Abandoning the old idea of gracing Corfu, a delightful little Greek island in the Mediterranean sea, with a visit, we turned our heads to Palestine, after discovering that our Greek needed more work and that out Arabic was almost perfect. Now, if a person craves a taste of the olden days, let him visit Palestine; for while the State of Israel is as modern as any other place today, Palestine still retains much of its ancientness, and that makes it all the more endearing. The first place to be visited by us was the Old City, an appellation it truly merits; the very air feels pleasantly rusted and timeworn. Jerusalem is divided into four quarters: the Armenian, the Muslim, the Jewish and the Christian. The Muslim quarter is so colourful; the souks are fabulous; when you enter, you feel one with your surroundings, not like the visiting stranger that you are; everybody is so pleasant and all faces are smiling. Various golden trinkets on display looked to us at the time so irresistible that we all spent a pretty penny on things that aren’t of the slightest use to us. The Muslim quarter is, in fact, nothing but a chain of alleyways, a sort of real-life Wonderland. The Armenian quarter may be the smallest, but it comprises the most magnificent archways I have ever beheld; eroded as they are, they still haven’t lost their splendour of bygone days. We stopped at the Armenian Tavern to help ourselves to tuna sandwiches and platefuls of tomato. At the Jewish and Christian quarters we only managed to steal a peek; we’d resolved to come back to them later, but never really got around to doing so; Palestine is so diverting. We spent the first four days of our visit in Jerusalem, but even so, upon leaving it, we felt reluctant; there were so many things to see, places to go and past instances to relive.
Next we visited Ramallah. Though Ramallah is a pretty populous part of Palestine, the atmosphere is very relaxed. We passed the rather sombre al-Manara square and visited al-Birweh park, where a Mahmoud Darwish memorial stands. It is a rather simple place, being a mere room exhibiting some of his belongings, including a sample of his signature, some of his books kept under a glass table top and a few pictures of his. What we all conceded was that walking through the marketplace in Ramallah was much more entertaining and enjoyable; here, there were all sorts of pleasantly intermixing sounds and fragrances. We stopped at a perfumery and ended up walking off with a bottle of homemade perfume of our own choice; the owner was adamant that we take one and stoutly refused payment. We also snacked on the Levant’s famed falafel, which looked especially tempting and were topped off with hummus and pickles.

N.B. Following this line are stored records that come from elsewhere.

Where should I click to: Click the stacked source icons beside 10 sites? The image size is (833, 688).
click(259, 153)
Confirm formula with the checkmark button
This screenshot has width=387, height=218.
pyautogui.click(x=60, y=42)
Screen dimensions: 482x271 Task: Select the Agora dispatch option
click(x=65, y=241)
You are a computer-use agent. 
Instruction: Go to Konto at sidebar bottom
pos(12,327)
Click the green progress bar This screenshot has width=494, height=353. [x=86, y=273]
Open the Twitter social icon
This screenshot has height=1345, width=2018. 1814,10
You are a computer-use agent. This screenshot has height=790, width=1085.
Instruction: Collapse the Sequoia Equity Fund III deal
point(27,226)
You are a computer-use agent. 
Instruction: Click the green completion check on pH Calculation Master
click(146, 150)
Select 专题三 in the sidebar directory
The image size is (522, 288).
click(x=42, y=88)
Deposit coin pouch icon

From Ramallah, we went to Nablus. We entered via the notorious Huwwara checkpoint, which was pointed out to look rather like a large cage meant to hold in savage animals of some sort and bode evil. Contrastingly, we found Nablus to be a vibrant place, full of life and simple grandeur, despite its relative humbleness when compared to other cities around the world. The main square is a mildly bustling old place, in the middle of which stands an antiquated tower not more than twenty metres high, with a clock embedded in the bricks; our guide, a friend of a friend and a local, told us that this watch works at times and at times doesn’t. When we visited, it was well and working—for our benefit, she affirmed. We visited many places in Nablus: the university, the olive oil soap factories, and, best of all, the various eateries. The university there is absolutely splendid, standing sentinel on top of a hill; Nablus is a pretty hilly area, though the sight of army bases on top of many of the hills can be a bit sobering. We stayed a while and made small talk with the students, and later moved on to see the soap factories. Only two now remain, where there were many more before, we were told. The old city walls are plastered with the faces of martyrs, a grim reminder of the occupation and the painful events of the two intifadas. We realised we had overstayed only after we heard the call for eventide prayers; our guide invited us to their place and we accepted. The people of Nablus are so incredibly warm and welcoming! They don’t allow anybody to be anything but at ease when in their company. We stayed for a couple of hours and were served the most delicious kunafeh, a mouth-watering dessert, with gahwa, Arabic coffee. Kunafeh is a special golden crust filled with soft creamy cheese and is bathed in syrup, whilst the rather bitter coffee strikes a perfect contrast and the pair together set up a most agreeable feast.
We had had the intention of continuing on to Hebron and then Gaza, but we were advised against it; the time wasn’t right. We instead went for a short hike, following the path taken by the Upper Galilee. The wilderness is breath-taking; we saw all sorts of tiny creatures, seemingly insignificant, but very interesting all the same. Especially fascinating were the various species of deer perambulating about the place, with their heavy, almost immovable heads bearing absolutely colossal horns, and their rough tufts of beard. It was a largely exciting experience and we immensely enjoyed ourselves. We left feeling as though we were leaving home. Certainly it was a winter break well-spent.